Copyright (C) 2024-2026 Brigitte Bigi, CNRS - Laboratoire Parole et Langage, Aix-en-Provence, France

This program is free software: you can redistribute it and/or modify
it under the terms of the GNU Affero General Public License as published by
the Free Software Foundation, either version 3 of the License, or
(at your option) any later version.

This program is distributed in the hope that it will be useful,
but WITHOUT ANY WARRANTY; without even the implied warranty of
MERCHANTABILITY or FITNESS FOR A PARTICULAR PURPOSE.  See the
GNU Affero General Public License for more details.
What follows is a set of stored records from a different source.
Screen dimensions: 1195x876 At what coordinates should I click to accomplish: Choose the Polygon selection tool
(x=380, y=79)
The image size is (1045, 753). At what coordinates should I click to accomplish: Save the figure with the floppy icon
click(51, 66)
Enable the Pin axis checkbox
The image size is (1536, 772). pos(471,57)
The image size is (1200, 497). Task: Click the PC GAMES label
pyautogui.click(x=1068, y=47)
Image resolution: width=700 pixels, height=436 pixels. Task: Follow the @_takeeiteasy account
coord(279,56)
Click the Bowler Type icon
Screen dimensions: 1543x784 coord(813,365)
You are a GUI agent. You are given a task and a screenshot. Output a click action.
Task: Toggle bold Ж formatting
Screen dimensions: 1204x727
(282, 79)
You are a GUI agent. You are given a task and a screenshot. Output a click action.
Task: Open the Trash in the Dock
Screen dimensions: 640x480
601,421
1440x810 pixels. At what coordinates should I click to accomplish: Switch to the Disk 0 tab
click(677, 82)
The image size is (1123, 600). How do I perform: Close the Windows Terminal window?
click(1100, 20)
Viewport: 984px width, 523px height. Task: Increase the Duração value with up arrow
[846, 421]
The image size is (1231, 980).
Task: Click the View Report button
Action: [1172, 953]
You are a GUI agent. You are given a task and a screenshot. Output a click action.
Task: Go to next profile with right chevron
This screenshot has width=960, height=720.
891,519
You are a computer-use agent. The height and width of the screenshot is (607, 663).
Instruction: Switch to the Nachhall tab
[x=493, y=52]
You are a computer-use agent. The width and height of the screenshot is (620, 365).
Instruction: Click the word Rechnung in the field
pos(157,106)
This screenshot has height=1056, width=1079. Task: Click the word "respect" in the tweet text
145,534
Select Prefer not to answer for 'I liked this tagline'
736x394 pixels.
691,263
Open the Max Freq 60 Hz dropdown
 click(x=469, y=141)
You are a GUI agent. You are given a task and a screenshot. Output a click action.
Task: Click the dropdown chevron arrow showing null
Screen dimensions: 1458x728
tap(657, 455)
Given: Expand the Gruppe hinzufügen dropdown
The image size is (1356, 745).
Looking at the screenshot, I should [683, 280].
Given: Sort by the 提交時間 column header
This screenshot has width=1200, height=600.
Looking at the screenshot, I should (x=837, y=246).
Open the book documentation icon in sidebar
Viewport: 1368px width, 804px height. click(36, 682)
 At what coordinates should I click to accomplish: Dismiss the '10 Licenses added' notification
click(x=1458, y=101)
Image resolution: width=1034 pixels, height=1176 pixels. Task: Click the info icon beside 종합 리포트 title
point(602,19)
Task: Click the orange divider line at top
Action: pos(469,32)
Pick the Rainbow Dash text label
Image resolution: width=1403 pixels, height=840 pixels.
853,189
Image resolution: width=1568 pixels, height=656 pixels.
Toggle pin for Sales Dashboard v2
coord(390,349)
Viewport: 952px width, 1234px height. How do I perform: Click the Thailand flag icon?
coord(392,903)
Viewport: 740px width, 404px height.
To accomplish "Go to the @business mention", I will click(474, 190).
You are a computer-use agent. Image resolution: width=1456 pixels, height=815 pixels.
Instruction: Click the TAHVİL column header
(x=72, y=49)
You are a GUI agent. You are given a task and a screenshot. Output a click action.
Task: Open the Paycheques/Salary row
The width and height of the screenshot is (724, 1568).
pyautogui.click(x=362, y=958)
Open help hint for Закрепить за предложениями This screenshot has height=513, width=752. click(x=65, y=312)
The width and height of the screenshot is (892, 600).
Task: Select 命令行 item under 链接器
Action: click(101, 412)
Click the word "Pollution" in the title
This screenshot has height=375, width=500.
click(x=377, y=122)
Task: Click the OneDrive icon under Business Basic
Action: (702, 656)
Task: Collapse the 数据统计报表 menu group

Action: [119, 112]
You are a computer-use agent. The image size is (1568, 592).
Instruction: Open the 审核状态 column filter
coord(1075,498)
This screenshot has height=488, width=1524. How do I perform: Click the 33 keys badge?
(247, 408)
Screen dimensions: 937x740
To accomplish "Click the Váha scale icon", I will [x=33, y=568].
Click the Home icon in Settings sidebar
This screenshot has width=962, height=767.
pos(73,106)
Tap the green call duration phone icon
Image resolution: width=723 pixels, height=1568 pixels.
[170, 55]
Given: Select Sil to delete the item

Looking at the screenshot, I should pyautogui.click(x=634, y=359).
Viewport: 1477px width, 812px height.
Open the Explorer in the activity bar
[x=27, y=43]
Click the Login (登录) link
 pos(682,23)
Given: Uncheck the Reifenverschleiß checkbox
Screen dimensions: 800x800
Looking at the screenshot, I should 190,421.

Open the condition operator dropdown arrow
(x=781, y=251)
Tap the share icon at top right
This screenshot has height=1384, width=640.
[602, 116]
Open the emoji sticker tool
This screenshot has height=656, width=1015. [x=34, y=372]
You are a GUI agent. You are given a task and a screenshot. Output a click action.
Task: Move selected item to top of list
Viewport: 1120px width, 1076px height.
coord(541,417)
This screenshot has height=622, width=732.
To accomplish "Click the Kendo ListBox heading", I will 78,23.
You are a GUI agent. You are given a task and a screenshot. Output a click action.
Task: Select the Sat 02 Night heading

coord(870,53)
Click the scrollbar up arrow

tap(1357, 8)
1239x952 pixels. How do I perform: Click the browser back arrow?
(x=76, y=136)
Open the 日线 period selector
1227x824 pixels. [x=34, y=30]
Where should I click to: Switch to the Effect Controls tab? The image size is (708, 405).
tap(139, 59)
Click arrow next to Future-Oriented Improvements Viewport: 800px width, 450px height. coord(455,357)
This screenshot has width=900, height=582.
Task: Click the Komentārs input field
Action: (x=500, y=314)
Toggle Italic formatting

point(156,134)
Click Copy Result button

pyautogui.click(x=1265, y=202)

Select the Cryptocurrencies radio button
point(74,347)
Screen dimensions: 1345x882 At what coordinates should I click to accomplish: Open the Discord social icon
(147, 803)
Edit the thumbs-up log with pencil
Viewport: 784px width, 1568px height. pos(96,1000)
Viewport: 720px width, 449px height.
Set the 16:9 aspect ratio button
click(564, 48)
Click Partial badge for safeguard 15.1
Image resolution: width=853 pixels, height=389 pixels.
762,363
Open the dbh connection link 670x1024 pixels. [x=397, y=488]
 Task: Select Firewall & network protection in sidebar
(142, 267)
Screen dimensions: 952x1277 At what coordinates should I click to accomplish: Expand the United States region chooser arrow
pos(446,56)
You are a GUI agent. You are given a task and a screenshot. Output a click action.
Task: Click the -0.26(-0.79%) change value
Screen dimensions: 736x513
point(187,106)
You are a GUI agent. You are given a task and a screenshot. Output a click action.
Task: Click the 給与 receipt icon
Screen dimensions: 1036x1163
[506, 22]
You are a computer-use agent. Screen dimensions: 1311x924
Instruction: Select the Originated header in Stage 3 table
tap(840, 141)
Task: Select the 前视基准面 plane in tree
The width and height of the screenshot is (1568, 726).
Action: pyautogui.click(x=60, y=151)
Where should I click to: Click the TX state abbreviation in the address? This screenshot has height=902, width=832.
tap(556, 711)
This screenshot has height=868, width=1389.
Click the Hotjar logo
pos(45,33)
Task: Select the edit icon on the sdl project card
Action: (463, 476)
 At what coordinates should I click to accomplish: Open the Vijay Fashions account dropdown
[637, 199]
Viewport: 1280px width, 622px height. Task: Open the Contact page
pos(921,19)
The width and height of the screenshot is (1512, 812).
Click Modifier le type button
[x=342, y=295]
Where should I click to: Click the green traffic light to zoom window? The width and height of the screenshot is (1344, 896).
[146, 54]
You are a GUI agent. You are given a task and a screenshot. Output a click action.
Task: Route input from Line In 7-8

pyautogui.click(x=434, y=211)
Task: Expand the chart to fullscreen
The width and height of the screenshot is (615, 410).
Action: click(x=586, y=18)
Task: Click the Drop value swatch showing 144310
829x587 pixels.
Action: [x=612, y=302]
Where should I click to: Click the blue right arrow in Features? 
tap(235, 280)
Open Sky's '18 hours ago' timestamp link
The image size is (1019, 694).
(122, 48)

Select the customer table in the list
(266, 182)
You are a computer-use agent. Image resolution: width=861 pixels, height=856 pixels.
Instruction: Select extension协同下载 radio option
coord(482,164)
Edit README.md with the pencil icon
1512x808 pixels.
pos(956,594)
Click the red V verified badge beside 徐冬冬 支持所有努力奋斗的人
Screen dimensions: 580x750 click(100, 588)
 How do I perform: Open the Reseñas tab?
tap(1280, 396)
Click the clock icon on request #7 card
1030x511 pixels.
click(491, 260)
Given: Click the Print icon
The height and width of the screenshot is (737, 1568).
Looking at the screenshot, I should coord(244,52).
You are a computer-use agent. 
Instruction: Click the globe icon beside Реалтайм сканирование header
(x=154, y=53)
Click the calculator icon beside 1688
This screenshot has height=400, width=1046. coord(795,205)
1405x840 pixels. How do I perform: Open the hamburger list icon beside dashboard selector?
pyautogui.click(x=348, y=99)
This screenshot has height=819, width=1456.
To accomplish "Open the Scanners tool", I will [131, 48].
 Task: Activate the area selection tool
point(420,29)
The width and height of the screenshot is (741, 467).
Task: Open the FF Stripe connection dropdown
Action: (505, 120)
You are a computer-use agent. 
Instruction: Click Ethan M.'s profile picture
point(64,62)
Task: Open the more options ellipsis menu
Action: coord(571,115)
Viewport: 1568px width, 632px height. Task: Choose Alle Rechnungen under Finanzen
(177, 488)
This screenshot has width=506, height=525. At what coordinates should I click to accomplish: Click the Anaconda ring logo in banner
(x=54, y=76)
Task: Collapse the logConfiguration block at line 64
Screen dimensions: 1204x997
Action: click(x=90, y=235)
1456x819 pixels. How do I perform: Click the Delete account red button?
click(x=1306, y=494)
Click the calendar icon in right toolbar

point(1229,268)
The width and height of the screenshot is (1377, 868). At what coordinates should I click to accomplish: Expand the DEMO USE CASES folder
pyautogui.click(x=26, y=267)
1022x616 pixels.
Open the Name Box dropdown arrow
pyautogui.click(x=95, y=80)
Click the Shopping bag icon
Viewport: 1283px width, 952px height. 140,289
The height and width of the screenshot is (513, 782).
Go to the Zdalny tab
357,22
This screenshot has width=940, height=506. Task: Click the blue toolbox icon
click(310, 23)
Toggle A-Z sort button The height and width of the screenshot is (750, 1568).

You should have received a copy of the GNU Affero General Public License
along with this program. If not, see <https://www.gnu.org/licenses/>.


## Changes

- Version 0.1: 

    * Initial version, extracted from SPPAS 4.17.
    * A few self-implemented functions into AudioFrames() instead of using 'audioop' standard library.
  

- Version 0.2:

    * Self-implemented functions into AudioFrames(), except for resample() which is only partially self-implemented.
    * Added function clip() in AudioFrames().
    * Added the error number 2090: NumberFramesError.
    * Updated scripts.


- Version 0.3:

    * Self-implemented resample() is continued: it works with output=16kHz, input=(32kHz, 48kHz).


- Version 0.4:

    * Include the full implementation of the Search for IPUs algorithm - migrated from SPPAS.
    * License changed from GPL, v3 to AGPL, v3.


- Version 0.5:

    * A `resample()` function is implemented
    * The `po` folder migrated into 'audioopy' in order to be included to the whl
    * The `scripts` folder migrated into 'audioopy'
    * new script `audiomixer.py` allowing to create an all-in-one audio channel from several audio files
    * new script `audiofragment.py` allowing to extract a fragment of audio
    * new script `audioresample.py` allowing to resample an audio
    * new script `audioipus.py` allowing to search for IPUs in an audio
    * Test coverage is 79%

- Version 0.6:

    * Corrected bugs in 'mul' and 'bias' of ChannelFormatter()
    * Increased tests coverage to 82%
    * The documentation makes use of Clamming-2.0 and Whakerexa-1.0.

- Version 1.0:
    * `AudioFrames` is now a **100 % pure-Python drop-in replacement for `audioop`**:
      all 26 public functions of the removed standard library are available.
      - New methods: `add`, `avgpp`, `maxpp`, `findfit`, `findmax`, `tomono`, `tostereo`,
        `lin2ulaw` / `ulaw2lin` (G.711 µ-law), `lin2alaw` / `alaw2lin` (G.711 a-law),
        `lin2adpcm` / `adpcm2lin` (IMA/DVI ADPCM).
      - Fixed stubs: `byteswap`, `findfactor`, `reverse` (previously raised `NotImplementedError`).
    * New `audioopy.audioop` compatibility module: zero-code-change drop-in replacement.
      Only the import line needs to change — all 26 function signatures and return types are identical.
    * Added migration table `audioop` → AudiooPy in the README.
    * **Performance**: all sample-iterating methods (`rms`, `avg`, `minmax`, `cross`, `clip`,
      `mul`, `bias`, `add`, `reverse`, `findfactor`, `avgpp`, `maxpp`, `findfit`, `findmax`,
      `tomono`, `tostereo`, `change_sampwidth`, and all codec encode/decode methods) now use
      bulk `struct.unpack` / `struct.pack` instead of per-sample calls — ~5–10× faster on the
      IPU detection path, ~3–5× on transform methods. No external dependency added.
    * `SearchForIPUs`: new `max_ipu_dur` parameter (via `set_max_ipu()`). When a track exceeds
      this limit, `get_tracks()` automatically re-segments by progressively lowering the minimum
      silence duration. Script `audioipus.py` exposes it as `-x`.
    * Fixed `resample()`: removed the dead fallback to the removed `audioop` standard library.
      `_re_sample()` now falls back to `_ratecv()` for unsupported rate pairs instead of
      raising `NotImplementedError`.
    * Test coverage increased to 94%.
    * `aio` package: pure-Python AIFF / AIFF-C and AU / SND readers and writers,
      replacing the `aifc` and `sunau` standard library modules removed in Python 3.13.
      Supported formats: AIFF (big-endian PCM), AIFF-C (`NONE` and `sowt` variants),
      AU 8/16/32-bit PCM. The `AudioFactory` and `aio.open()` / `aio.save()` API are unchanged.
    * WAV: float32 and float64 WAV files (IEEE 754, format tag 3) are now read transparently
      instead of crashing. Samples are converted to int16 on the fly; no external dependency.